**** DATA LISTING ****

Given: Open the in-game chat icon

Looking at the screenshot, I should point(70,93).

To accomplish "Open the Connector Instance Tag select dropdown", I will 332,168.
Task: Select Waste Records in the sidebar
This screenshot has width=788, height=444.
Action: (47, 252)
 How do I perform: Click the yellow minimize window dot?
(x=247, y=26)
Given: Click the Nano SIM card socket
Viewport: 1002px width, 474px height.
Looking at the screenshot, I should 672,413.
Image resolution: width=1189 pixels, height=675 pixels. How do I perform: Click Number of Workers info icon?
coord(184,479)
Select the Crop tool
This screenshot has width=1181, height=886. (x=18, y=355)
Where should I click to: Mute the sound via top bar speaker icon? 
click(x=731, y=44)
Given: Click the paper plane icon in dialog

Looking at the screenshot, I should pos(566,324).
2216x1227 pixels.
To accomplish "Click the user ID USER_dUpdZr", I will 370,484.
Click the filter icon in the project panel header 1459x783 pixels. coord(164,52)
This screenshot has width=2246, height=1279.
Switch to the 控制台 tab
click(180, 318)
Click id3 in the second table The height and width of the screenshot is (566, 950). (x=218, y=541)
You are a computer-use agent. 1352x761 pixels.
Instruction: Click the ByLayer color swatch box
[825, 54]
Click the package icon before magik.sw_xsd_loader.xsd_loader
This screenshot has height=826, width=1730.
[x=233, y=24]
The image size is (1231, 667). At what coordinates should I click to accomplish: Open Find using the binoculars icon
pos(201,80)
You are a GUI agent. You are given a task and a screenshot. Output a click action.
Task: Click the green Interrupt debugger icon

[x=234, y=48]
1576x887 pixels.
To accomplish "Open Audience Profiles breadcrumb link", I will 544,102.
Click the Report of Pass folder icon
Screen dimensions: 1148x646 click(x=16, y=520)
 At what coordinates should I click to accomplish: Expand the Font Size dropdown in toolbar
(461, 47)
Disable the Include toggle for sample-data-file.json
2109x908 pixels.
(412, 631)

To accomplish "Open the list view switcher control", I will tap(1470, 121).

****

■ WORK TO COMPLETE
No line may be skipped. Transcribe the listing above exactly.

■ ANSWER TO THE PROBLEM
Given: Open the in-game chat icon

Looking at the screenshot, I should point(70,93).

To accomplish "Open the Connector Instance Tag select dropdown", I will 332,168.
Task: Select Waste Records in the sidebar
This screenshot has width=788, height=444.
Action: (47, 252)
 How do I perform: Click the yellow minimize window dot?
(x=247, y=26)
Given: Click the Nano SIM card socket
Viewport: 1002px width, 474px height.
Looking at the screenshot, I should 672,413.
Image resolution: width=1189 pixels, height=675 pixels. How do I perform: Click Number of Workers info icon?
coord(184,479)
Select the Crop tool
This screenshot has width=1181, height=886. (x=18, y=355)
Where should I click to: Mute the sound via top bar speaker icon? 
click(x=731, y=44)
Given: Click the paper plane icon in dialog

Looking at the screenshot, I should pos(566,324).
2216x1227 pixels.
To accomplish "Click the user ID USER_dUpdZr", I will 370,484.
Click the filter icon in the project panel header 1459x783 pixels. coord(164,52)
This screenshot has width=2246, height=1279.
Switch to the 控制台 tab
click(180, 318)
Click id3 in the second table The height and width of the screenshot is (566, 950). (x=218, y=541)
You are a computer-use agent. 1352x761 pixels.
Instruction: Click the ByLayer color swatch box
[825, 54]
Click the package icon before magik.sw_xsd_loader.xsd_loader
This screenshot has height=826, width=1730.
[x=233, y=24]
The image size is (1231, 667). At what coordinates should I click to accomplish: Open Find using the binoculars icon
pos(201,80)
You are a GUI agent. You are given a task and a screenshot. Output a click action.
Task: Click the green Interrupt debugger icon

[x=234, y=48]
1576x887 pixels.
To accomplish "Open Audience Profiles breadcrumb link", I will 544,102.
Click the Report of Pass folder icon
Screen dimensions: 1148x646 click(x=16, y=520)
 At what coordinates should I click to accomplish: Expand the Font Size dropdown in toolbar
(461, 47)
Disable the Include toggle for sample-data-file.json
2109x908 pixels.
(412, 631)

To accomplish "Open the list view switcher control", I will tap(1470, 121).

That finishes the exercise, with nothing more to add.